(Beginning of Material to process)

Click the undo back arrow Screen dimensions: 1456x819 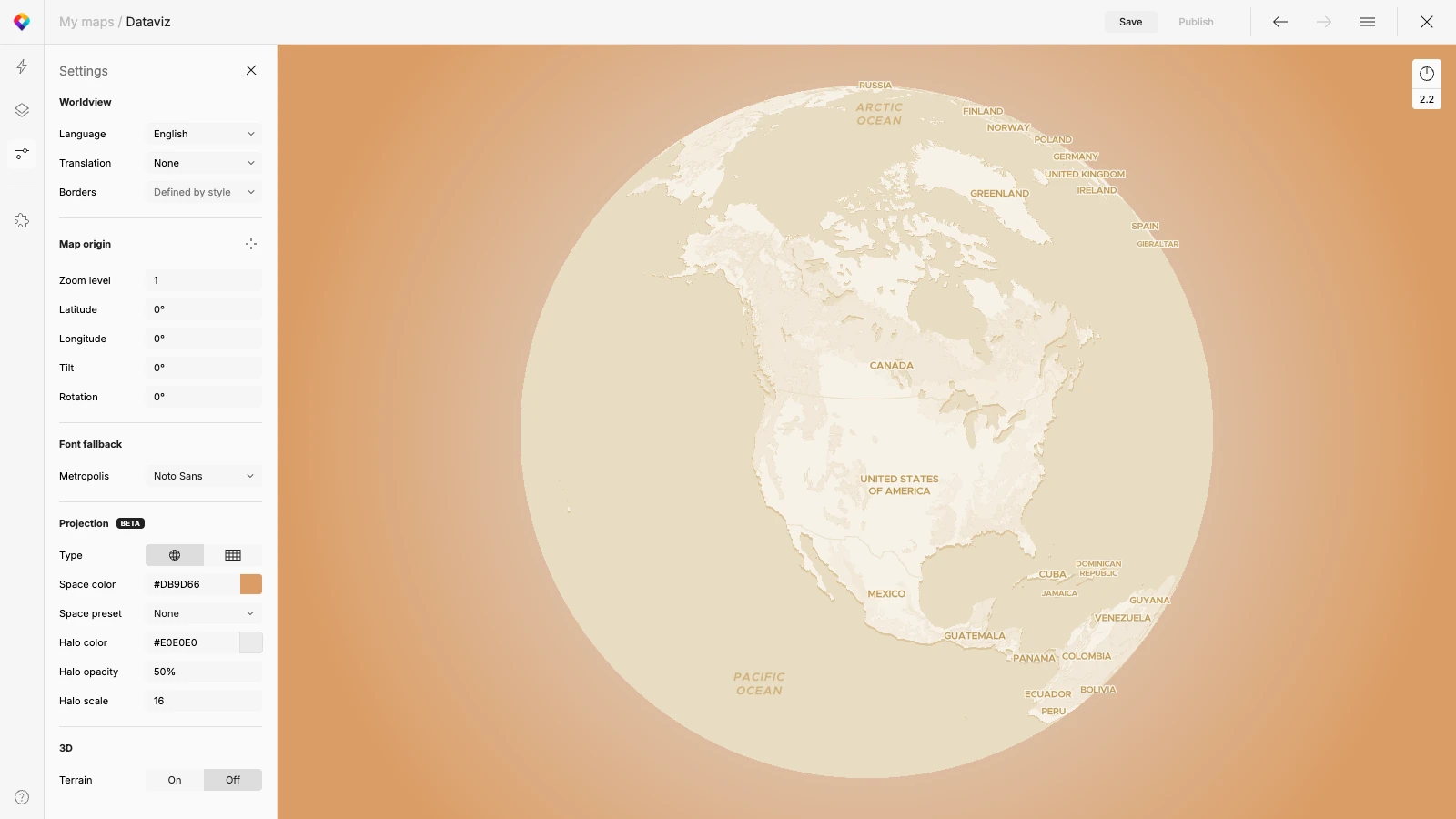[x=1280, y=22]
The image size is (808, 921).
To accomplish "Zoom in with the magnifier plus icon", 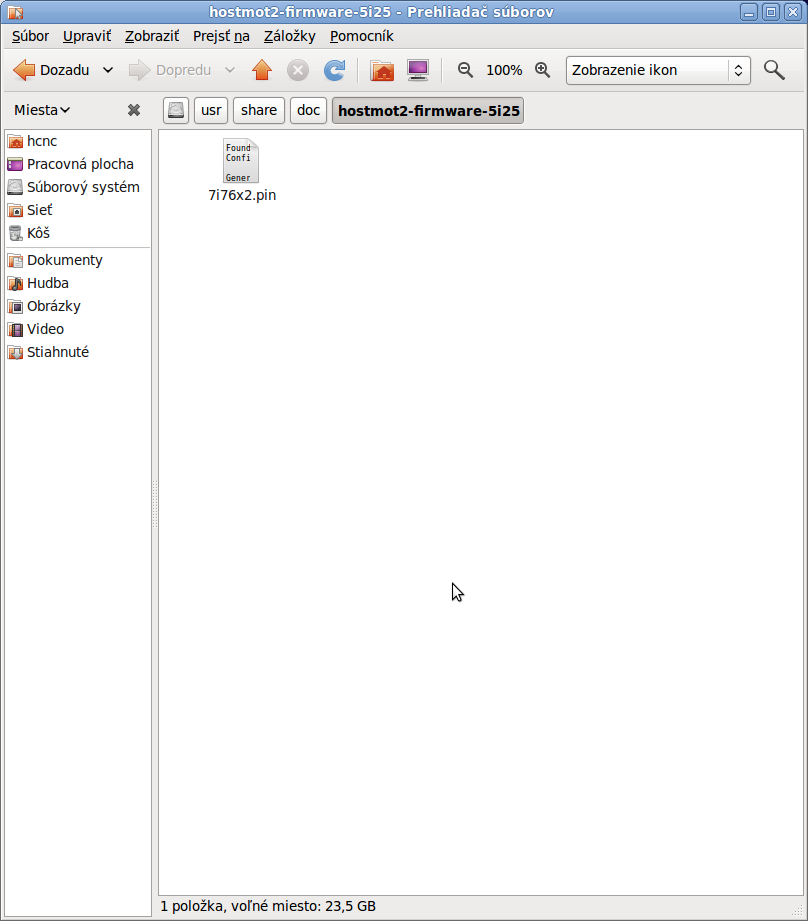I will click(x=542, y=70).
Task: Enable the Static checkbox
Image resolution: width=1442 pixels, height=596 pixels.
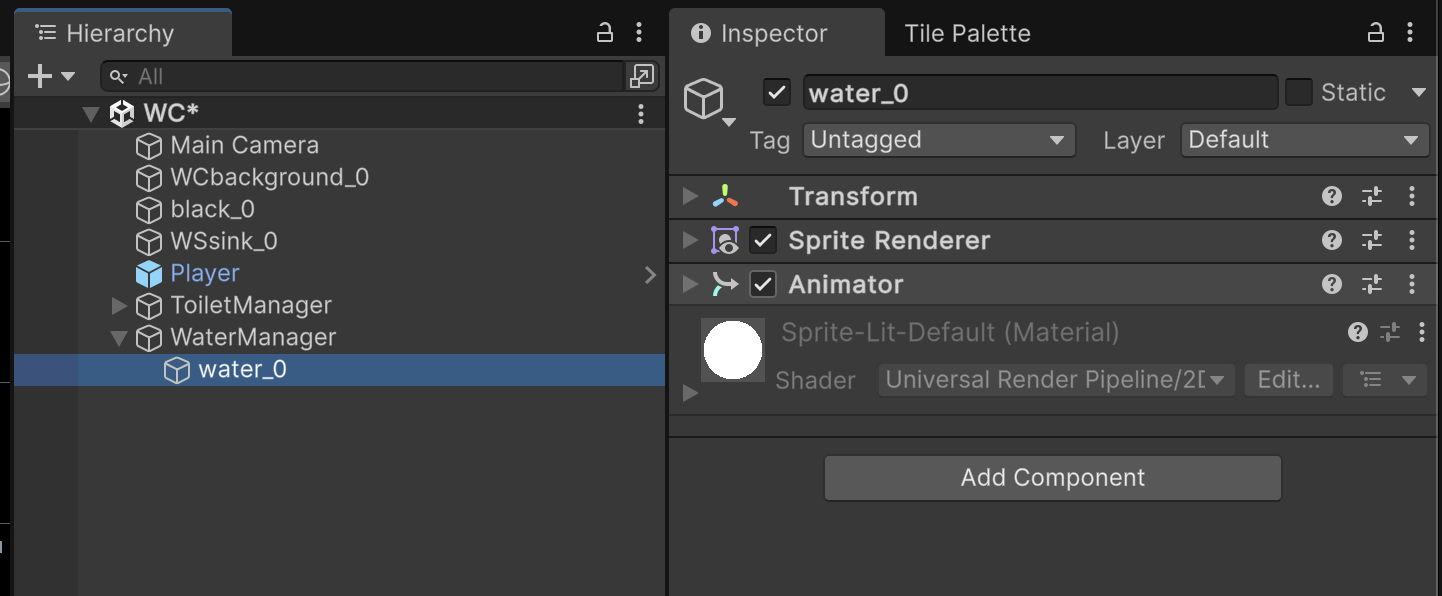Action: (1299, 93)
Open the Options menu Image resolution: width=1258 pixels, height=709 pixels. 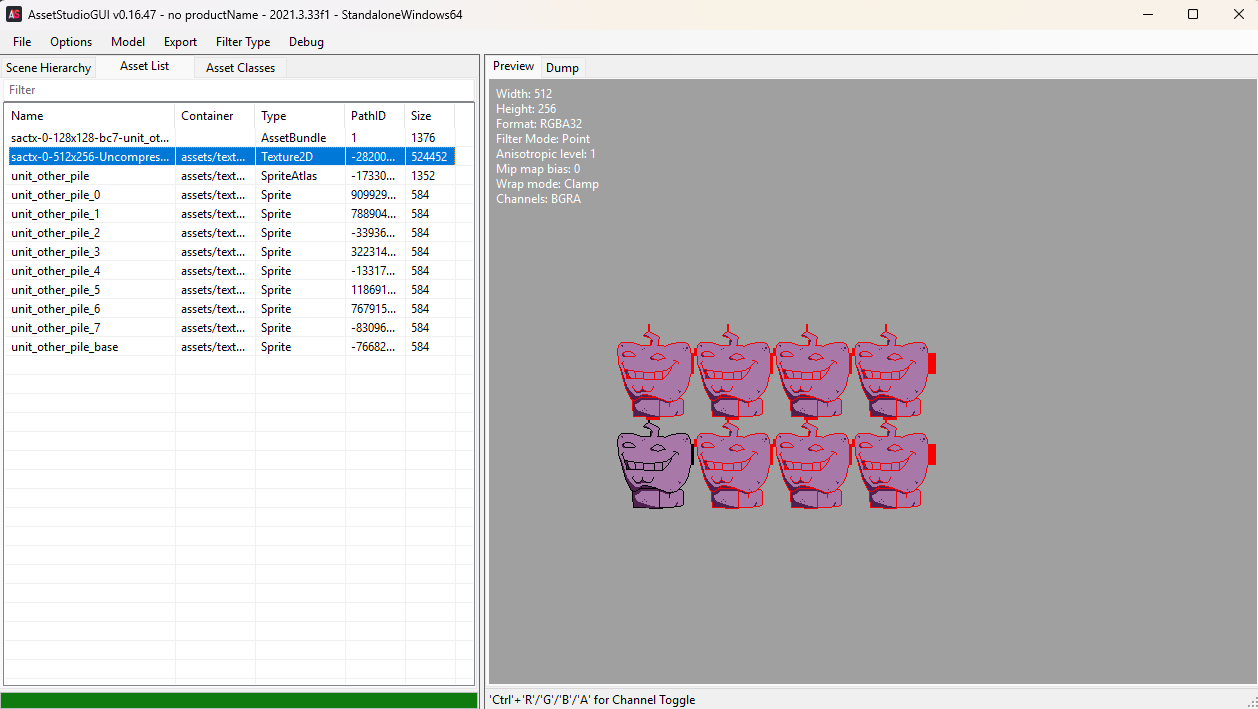[x=71, y=42]
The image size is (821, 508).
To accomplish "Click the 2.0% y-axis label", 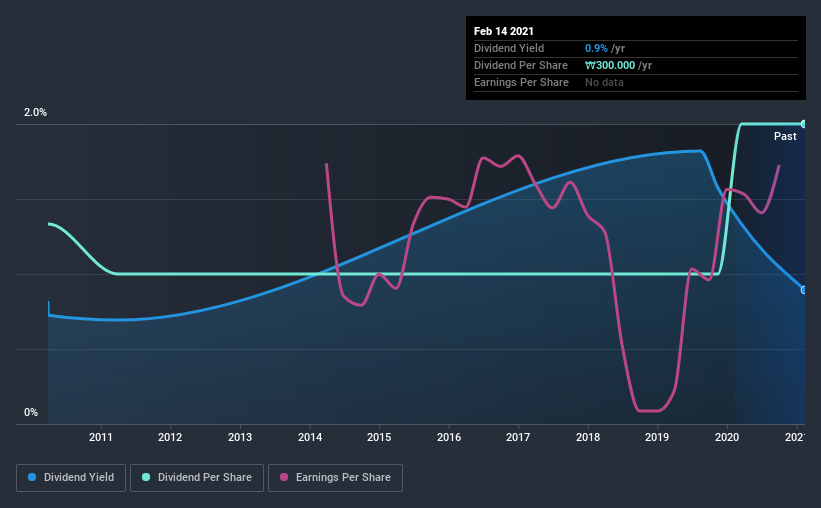I will 35,113.
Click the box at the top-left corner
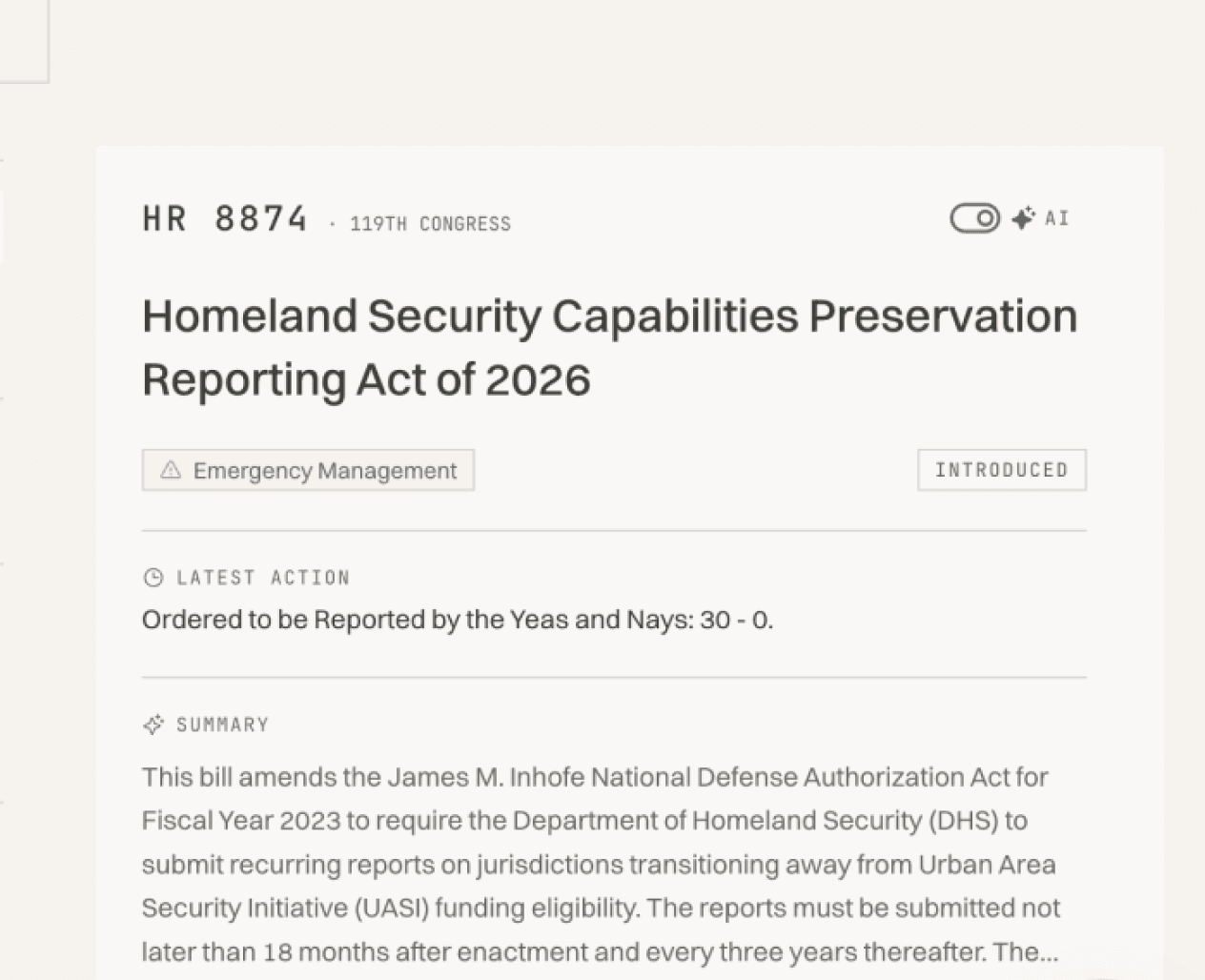The width and height of the screenshot is (1205, 980). [x=24, y=41]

(End of Material to process)

# Prompt:
If a line above includes the string "size", pick it out.

# Answer to the problem:
The image size is (808, 921).
The image size is (821, 508).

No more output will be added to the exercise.